The September quarter saw the wait for gender equality to be achieved in the Employment and Underemployment sub-indices actually increase to 26.8 years and 20.6 years respectively.
“The September quarter Financy Women’s Index highlights increasing evidence that females are seeing more sensitivity to swings in economic activity than men, possibly reflecting their part-time status in discretionary services sectors,” Dr Shane Oliver, Chief Economist at AMP and member of FWX Advisory Committee, said.
“This is a big turnaround from times past when it was men in manufacturing and construction who were most vulnerable. The key is to enable more women to work full-time and in more diverse parts of the economy, so they are not as vulnerable to the vagaries of the economic cycle.”
Bianca Hartge-Hazelman, CEO of Financy, noted a connection between stronger equal gender opportunities and strong economic growth.
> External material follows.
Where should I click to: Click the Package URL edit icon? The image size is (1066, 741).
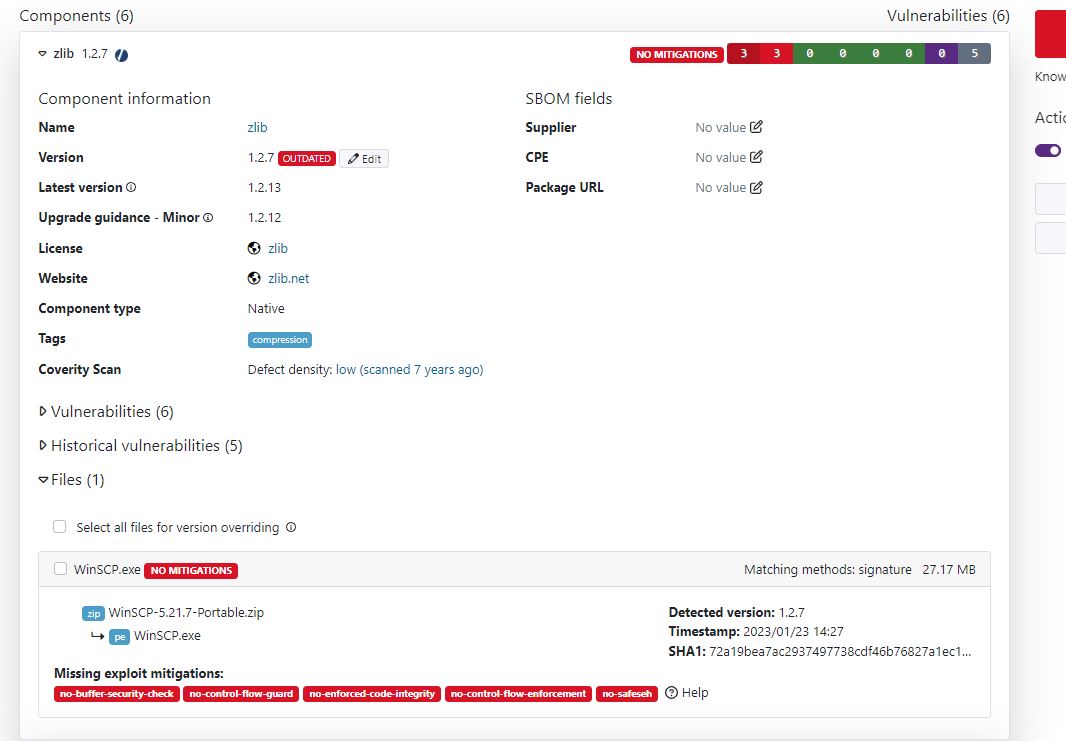pyautogui.click(x=756, y=187)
“Over the past decade, when gross domestic product (GDP) growth has been stronger, we have seen improved employment growth for both men and women,” she said.
“This has also been correlated with progress in economic equality, as measured by the FWX.
“But whenever GDP has weakened, we have tended to see female employment behave more volatile than male and this has recently led to declines in the FWX. It’s also important to note that FWX has been relatively flat since 2020.”
According to the FWX most recent quarterly results, the sub-index most likely to deliver equality in the shortest timeframe is ASX 200 board leadership (5.1 years), followed by superannuation (17.7 years), pay parity (22.1 years), unpaid work (45.5 years) and education (389 years).
“Whilst we have seen female wages grow slightly faster than male wages, and this helped deliver a record breaking improvement in the FWX Gender Pay Gap sub-index, the fact that women still earn 11.5 per cent on average less than men, makes it all the more difficult to keep up with ongoing cost of living pressures, particularly those that relate to housing, groceries and utilities,” Hartge-Hazelman said.
“Compounding this is the fact that women tend to occupy the most insecure forms of employment, such as part-time and casual roles, as these are often the job types that businesses pull back on when conditions get more difficult.
“The FWX report underscores the need for policymakers and businesses to prioritise gender equality, even amid economic challenges.
“Encouraging greater flexibility in full-time work and ensuring women’s jobs are not disproportionately affected by economic pressures are crucial steps forward.”
Dr Oliver also indicated the negative impacts of Donald Trump’s election to the US presidency on progress already made on gender equity and “more broadly in relation to diversity, equity and inclusion”.
“While Americans who switched sides were motivated by ‘cost of living’ concerns rather than rejecting progress on issues like gender equity, it does run the risk that gender equity will be less of a focus for the next few years in the US,” he said.
“We need to guard against this happening in Australia as well, to the extent that US trends often show up in Australia with a lag. The good news is that through the last Trump administration, the FWX continued to trend up.”